Extrait Les corps de l’été

Martin Felipe Castagnet
Les corps de l’été
traduit de l’espagnol (Argentine) par Julia Azaretto
Prix de la Jeune Littérature Latino-américaine 2012
ISBN 978 2 911686 86 3
200 p
15 €
2012

C’est bien d’avoir de nouveau un corps, même si c’est un gros corps de femme que personne ne veut, et de marcher sur le trottoir en sentant la rugosité du monde. La chaleur sature la peau. Les yeux se ferment : il y a encore peu de temps, aucune lumière ne me comblait. J’aime aussi tousser jusqu’à être rauque ; retourner dans ma chambre et sentir les vêtements sales.
Les enfants de Théo m’aident à faire mes premiers pas. Ils portent la batterie, marchent et rient en tournant sur eux-mêmes. Le trajet va de la maison à l’angle, aller-retour. Quand nous arrivons au bout les enfants font la fête. Je passe la main sur la tête du petit et lui dis « qu’ils sont vibrants tes cheveux » ; je trouve ma voix bizarre.
Assis sur le perron, Théo me fait des signes. Il ouvre la bouche mais la vieillesse l’empêche de parler ; lui aussi sourit et hoche la tête comme s’il disait oui. Je prends la main de mon fils, gonflée comme un sac rempli de glaçons, mais qui serre fort.
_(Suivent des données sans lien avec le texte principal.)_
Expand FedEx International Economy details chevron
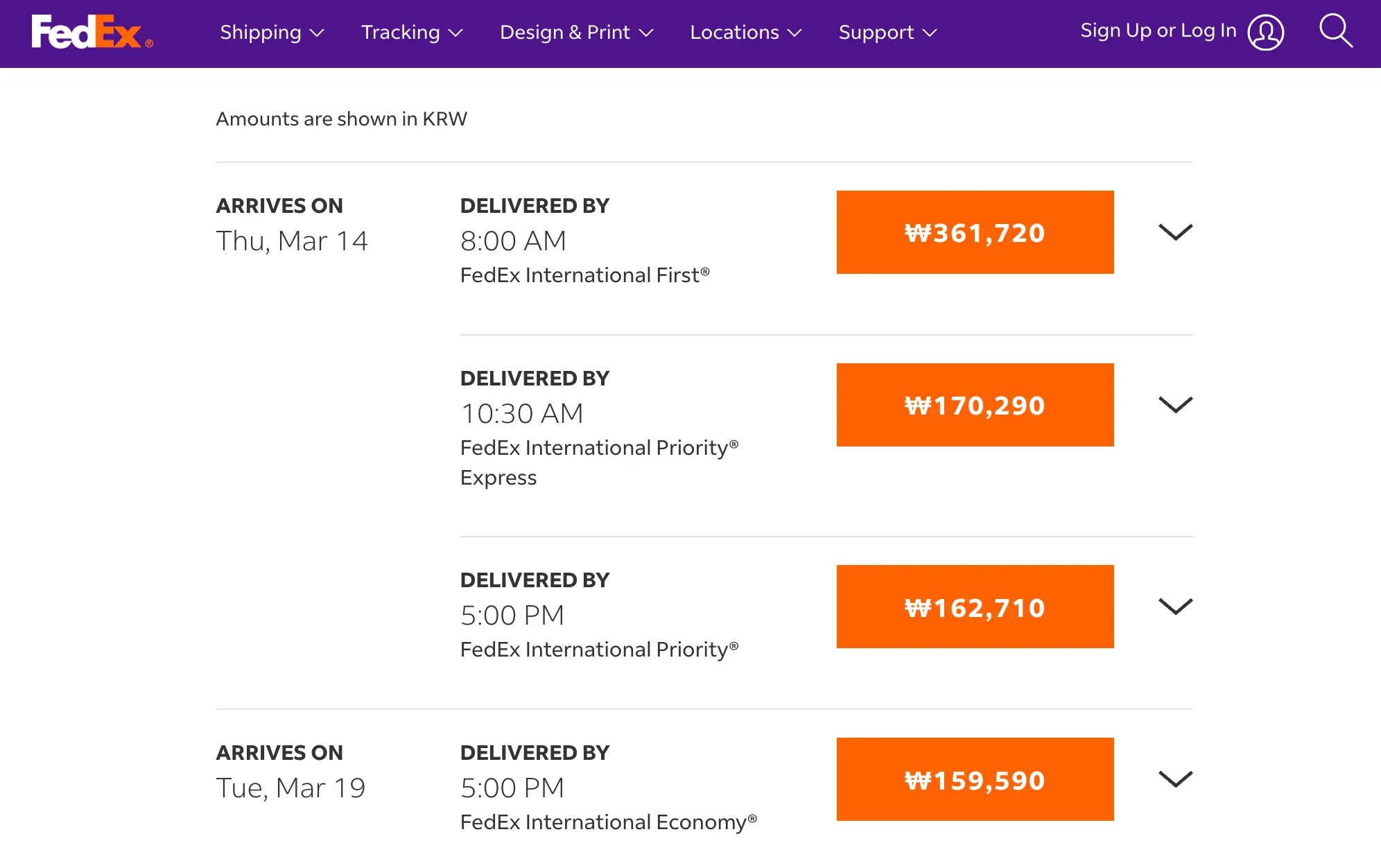 tap(1175, 779)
Es bueno tener otra vez cuerpo, aunque sea este cuerpo gordo de mujer que nadie más quiere, y salir a caminar por la vereda para sentir la rugosidad del mundo. El calor me satura la piel. Los ojos se entrecierran : hace poco ninguna luz era demasiada para mí. También me gusta toser hasta quedar ronco ; regresar al cuarto y oler la ropa usada.
Los nietos de Teo me ayudan a dar mis primeros pasos. Sostienen mi batería, caminan y se ríen mientras giran sobre sí mismos. El trayecto va desde la casa hasta la esquina y de regreso. Llegamos a la meta y festejan. Paso la mano por la cabeza del más pequeño y le digo “qué vibrante tenés el pelo” ; mi voz me resulta extraña.
Teo me hace señas sentado desde los escalones frente a la puerta. Abre la boca pero la vejez le impide hablar ; él también sonríe y mueve la cabeza como diciendo que sí. Tomo la mano de mi hijo, hinchada como una bolsa llena de hielo, pero que aprieta fuerte.